▶ **Extracted records**
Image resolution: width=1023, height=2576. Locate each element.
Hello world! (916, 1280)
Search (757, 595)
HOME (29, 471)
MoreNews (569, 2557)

▶ **What the exercise asks**
The material above should be given again in full, exactly.

▶ **Problem solution**
Image resolution: width=1023, height=2576. Locate each element.
Hello world! (916, 1280)
Search (757, 595)
HOME (29, 471)
MoreNews (569, 2557)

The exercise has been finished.